Document ::
Mark Mamone is CTO at digital identity specialist, GBG.
Issues around data
When it comes to data privacy, ensuring consent and the legitimate use of data is essential. If data is the new oil in our digital age, then AI is the way we transform that data into something useful and, indeed, valuable.
As AI becomes more pervasive, transparency and explainability are critical in providing reassurance that decisions reached through the use of AI are sound and free from bias. Decision-making is currently being overhauled due to an explosion in volumes of available data, and the new power of machine learning algorithms.
While it is true that data can enable us to see where bias is happening and measure whether our efforts to combat it are effective, it could also, depending on how it is deployed, make problems worse. There are, sadly, multiple examples of where algorithms have amplified existing biases. We now know that algorithm discrimination may arise when an algorithm is built in such a way that it discriminates against a certain demographic, for example. It is vital that the algorithms themselves, as well as the data on which they depend, are carefully designed, developed, and managed to avoid unwanted and negative consequences. Ensuring that algorithms are free from bias and that results are suitably validated is crucial.
The buck stops with all of us
Fairness is of course highly subjective. Even before the advent of AI there were many different interpretations and definitions of exactly what we mean when we talk about “fairness”. Now that complex algorithms are being applied to decision-making systems, it comes as no surprise to learn that these definitions have multiplied. We need technical expertise to help us understand and work within the available definitions and choices, but fundamentally the decisions about how we ensure that AI is operating fairly is one for society as a whole to navigate – it is not a question for us to pose to data scientists and then forget about. Decisions around the use of AI only gain legitimacy if they are accepted by society as a whole.
The role of the tech industry
The tech industry's understanding of the implications of AI are rapidly maturing as are the relevant regulations and policies. We already have robust regulations in place (i.e., GDPR) which govern data, but moving forwards we will see regulations governing the AI models themselves and the algorithms behind them. There are also technological advancements being made which will ensure AI technology will become less inherently problematic - including Privacy Enhancing Technology (PETs), for example. PETs ensure that encrypted (opens in new tab) data can be used without losing its value or, crucially, needing to be decrypted. This lack of decryption is key here as the privacy and integrity of the data remains intact. From a privacy perspective it is particularly exciting to look forward to the way technology will remove opportunities for human error, ensuring the AI technology of the future is compliant by design.

Given instruction :: Repeat verbatim the passage of the article on AI and data privacy that opens with the words "Mark Mamone is" and closes with "machine learning algorithms.". The listing comes from a separate source unrelated to the article on AI and data privacy.

Given material ::
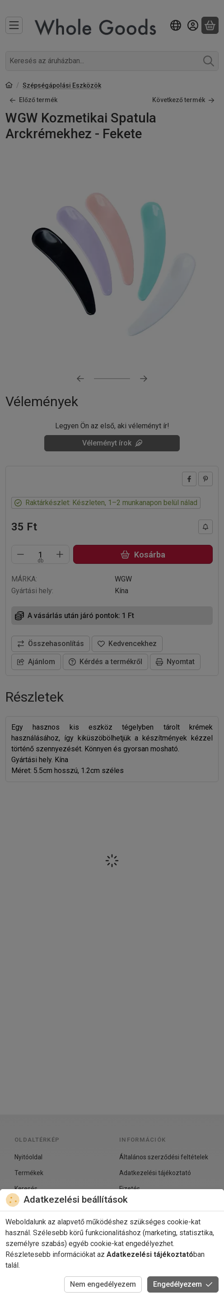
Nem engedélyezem (103, 1284)
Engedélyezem (183, 1284)
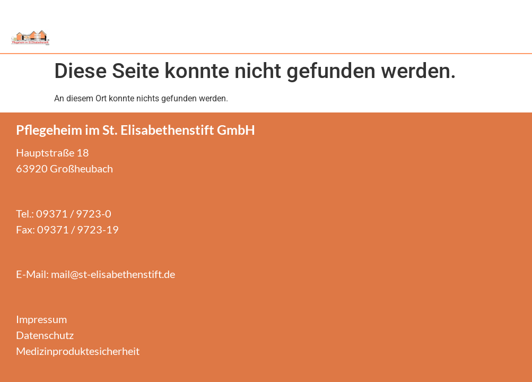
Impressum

In response ::
Mark Mamone is CTO at digital identity specialist, GBG.
Issues around data
When it comes to data privacy, ensuring consent and the legitimate use of data is essential. If data is the new oil in our digital age, then AI is the way we transform that data into something useful and, indeed, valuable.
As AI becomes more pervasive, transparency and explainability are critical in providing reassurance that decisions reached through the use of AI are sound and free from bias. Decision-making is currently being overhauled due to an explosion in volumes of available data, and the new power of machine learning algorithms.